LDAP SSL Certificates

Our LDAP istances (clipboard, view) use a Moz-NSS database located at /etc/openldap/certs for handling SSL certificates. Here they come some maintenance commands using certutil and modutil.

On the LDAP (SLAPD) server

Re-create *.db files

sudo mkdir /etc/openldap/certs
sudo modutil -create -dbdir /etc/openldap/certs

List certificates on the database

sudo certutil -d /etc/openldap/certs/ -L

Setup a CA Certificate

sudo certutil -d /etc/openldap/certs -A -n "StartSSL CA" -t TCu,Cu,Tuw -a -i /etc/openldap/cacerts/sub.class2.server.ca.pem

where sub.class2.server.ca.pem can be found at http://www.startssl.com/certs/sub.class2.server.ca.pem.
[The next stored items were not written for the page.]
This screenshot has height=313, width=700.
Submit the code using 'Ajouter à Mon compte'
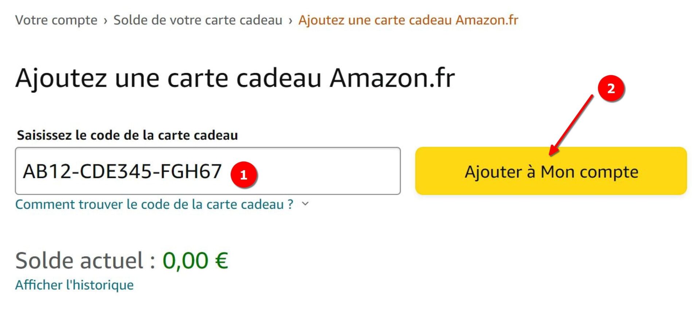coord(551,171)
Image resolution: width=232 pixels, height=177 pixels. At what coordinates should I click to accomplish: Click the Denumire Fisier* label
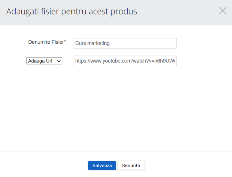(47, 42)
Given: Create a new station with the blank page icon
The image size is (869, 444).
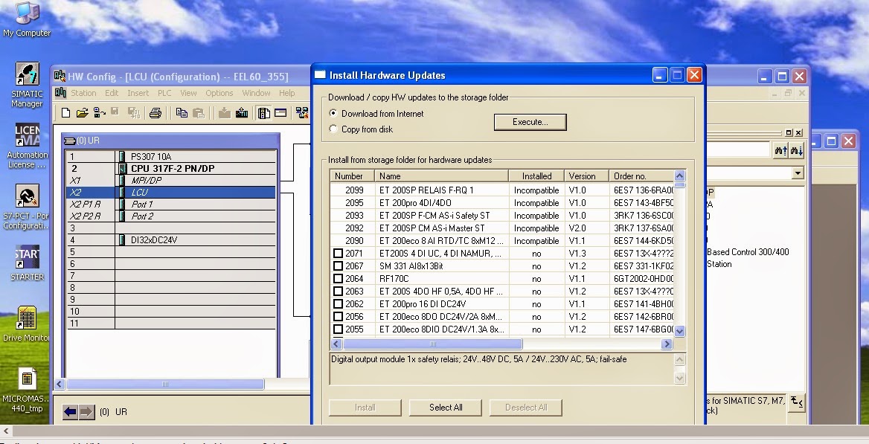Looking at the screenshot, I should 65,112.
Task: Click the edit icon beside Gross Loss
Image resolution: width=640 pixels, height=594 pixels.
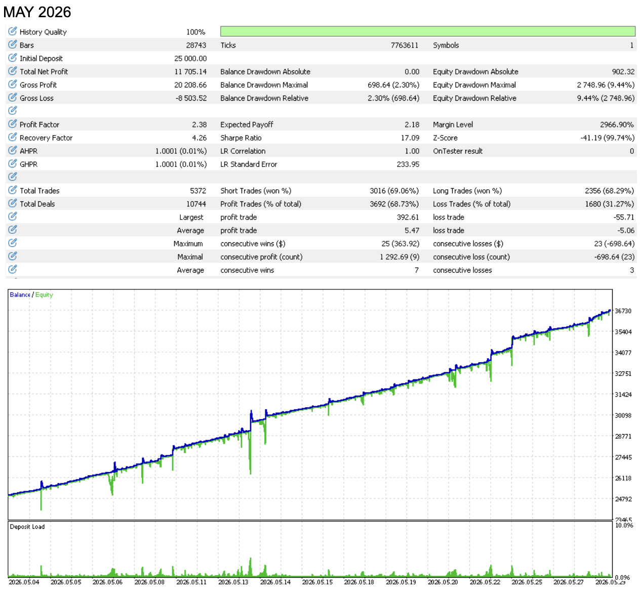Action: click(13, 98)
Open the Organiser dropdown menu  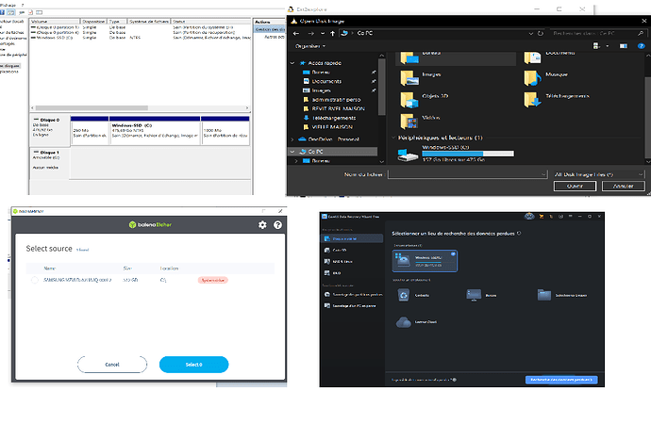(x=309, y=44)
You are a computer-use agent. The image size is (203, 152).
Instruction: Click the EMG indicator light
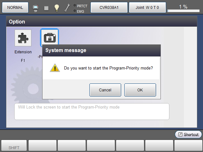[75, 10]
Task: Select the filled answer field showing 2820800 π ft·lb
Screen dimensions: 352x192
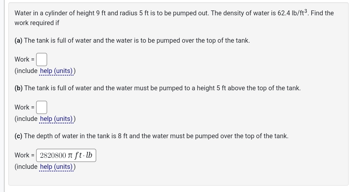Action: [66, 155]
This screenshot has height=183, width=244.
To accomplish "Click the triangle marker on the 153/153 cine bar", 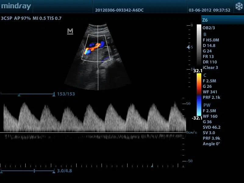I will [19, 95].
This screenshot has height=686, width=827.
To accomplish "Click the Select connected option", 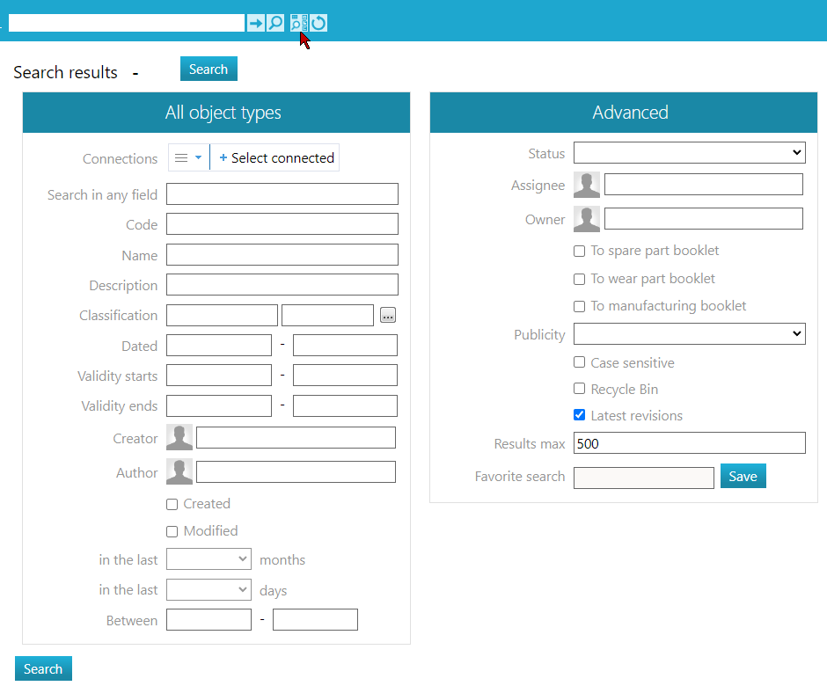I will click(276, 158).
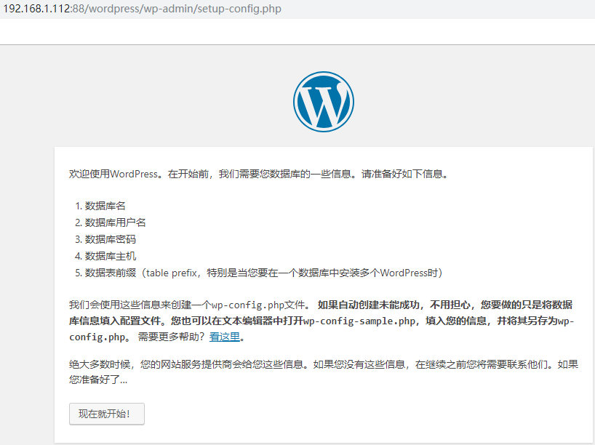Viewport: 595px width, 445px height.
Task: Click the WordPress logo icon
Action: tap(323, 101)
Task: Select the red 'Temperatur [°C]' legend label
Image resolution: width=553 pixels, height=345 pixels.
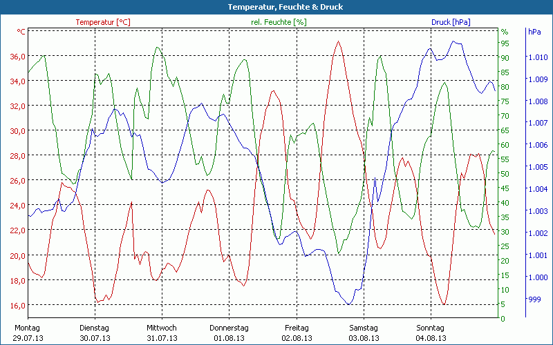Action: [102, 22]
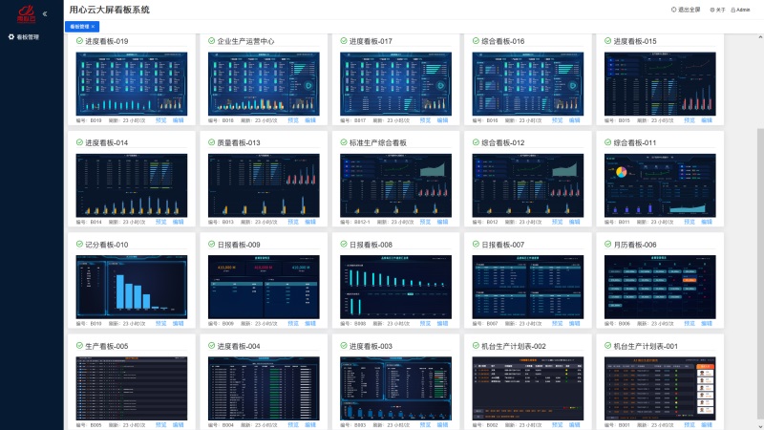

Remove password from the DB

sudo modutil -dbdir /etc/openldap/certs -changepw 'NSS Certificate DB'

Creates the .p12 file and imports it on the DB

sudo openssl pkcs12 -inkey gnome.key -in gnome.crt -export -out gnome.p12 -nodes -name 'LDAP-Certificate'

sudo pk12util -i gnome.p12 -d /etc/openldap/certs

where gnome.key and gnome.crt are the names of the certificates you previously created at StartSSL.com.

On the clients (nslcd uses ldap.conf while sssd uses /etc/sssd/sssd.conf)

On /etc/openldap/ldap.conf

BASE    dc=gnome,dc=org
URI     ldaps://ldap-back

TLS_CACERTDIR /etc/openldap/certs
TLS_REQCERT  demand

On /etc/sssd/sssd.conf

ldap_tls_cacert = /etc/openldap/cacerts/ca.pem
ldap_tls_reqcert = demand
ldap_uri = ldaps://ldap-back

How to test the whole setup

ldapsearch -x -b 'dc=gnome,dc=org' -D "cn=Replicator1,dc=gnome,dc=org" '(objectclass=*)' -H ldaps://ldap.gnome.org -W -v

s/ldap/view for testing it on view.gnome.org.